Now consider the maths of the Turing Test. If the interrogator simply randomly guesses between Human or Computer and wastes no time paying any attention to the merits of the Q&A session, they will be correct fifty per cent of the time since there are only two options. So, a large experiment using the Turing Test needs to identify the computer correctly significantly more than fifty per cent of the time to prove the AI has failed the Turing Test.
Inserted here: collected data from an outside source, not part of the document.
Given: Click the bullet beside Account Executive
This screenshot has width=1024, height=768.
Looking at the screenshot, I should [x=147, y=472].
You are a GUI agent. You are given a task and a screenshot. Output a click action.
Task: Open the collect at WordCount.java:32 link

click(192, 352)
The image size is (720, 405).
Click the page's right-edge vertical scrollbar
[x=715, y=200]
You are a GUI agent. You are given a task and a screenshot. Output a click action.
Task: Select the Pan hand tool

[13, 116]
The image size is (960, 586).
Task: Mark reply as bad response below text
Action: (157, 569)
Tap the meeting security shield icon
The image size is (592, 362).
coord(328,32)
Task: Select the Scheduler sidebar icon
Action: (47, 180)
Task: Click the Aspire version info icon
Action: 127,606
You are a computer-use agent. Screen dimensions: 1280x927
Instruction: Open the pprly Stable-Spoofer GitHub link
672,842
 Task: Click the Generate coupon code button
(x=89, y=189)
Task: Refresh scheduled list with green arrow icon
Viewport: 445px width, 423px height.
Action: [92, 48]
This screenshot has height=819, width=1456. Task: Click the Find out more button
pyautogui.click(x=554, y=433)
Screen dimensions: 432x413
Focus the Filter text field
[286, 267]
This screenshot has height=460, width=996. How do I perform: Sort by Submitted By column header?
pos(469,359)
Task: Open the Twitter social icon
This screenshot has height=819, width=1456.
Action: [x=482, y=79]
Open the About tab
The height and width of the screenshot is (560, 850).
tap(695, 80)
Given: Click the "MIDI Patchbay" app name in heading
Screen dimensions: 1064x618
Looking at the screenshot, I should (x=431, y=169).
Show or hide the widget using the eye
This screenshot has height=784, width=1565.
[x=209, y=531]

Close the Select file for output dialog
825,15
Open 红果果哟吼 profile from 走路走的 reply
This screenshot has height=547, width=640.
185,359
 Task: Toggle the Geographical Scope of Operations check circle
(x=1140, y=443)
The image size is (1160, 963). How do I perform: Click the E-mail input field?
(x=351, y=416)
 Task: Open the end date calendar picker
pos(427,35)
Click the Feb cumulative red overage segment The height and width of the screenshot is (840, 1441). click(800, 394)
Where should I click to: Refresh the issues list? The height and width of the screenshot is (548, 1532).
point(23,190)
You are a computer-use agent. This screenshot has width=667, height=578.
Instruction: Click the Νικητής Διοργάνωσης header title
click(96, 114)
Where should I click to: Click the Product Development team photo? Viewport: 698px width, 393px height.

One such large experiment involving three large language models, including GPT-4 (the AI behind ChatGPT) has recently been published: HUMAN OR NOT? A GAMIFIED APPROACH TO THE TURING TEST. Over 1.5 million participants spent two minutes chatting with either a person or an AI. The AI was prompted to make small spelling mistakes and to quit if the tester became aggressive. With this prompting, interrogators could only correctly guess whether they were talking to an AI system 60% of the time a little better than random chance.

However, if the ChatGPT was prompted to be vulgar and use rude language, its success increased, and interrogators only identified the AI correctly 52.1% of the time, causing the authors to observe "that users associated impoliteness with human behaviour."

Turing himself set a low threshold for passing his eponymous test: "I believe that in 50 years’ time, it will be possible to make computers play the imitation game so well that an average interrogator will have no more than 70% chance of making the right identification after 5 minutes of questioning.” Well, it's been seventy years, but AI has decreased the chance of identification to 60%, and no better than guesswork if the AI curses.

This is a historical milestone. Passing the Turing Test has been held up as a significant challenge for AI since Turing's paper was first published, akin to summiting Everest or splitting the atom. The philosophers (and theologists) will continue to argue about the nature of intelligence, consciousness and free will while computer scientists continue developing machines that imitate intelligence.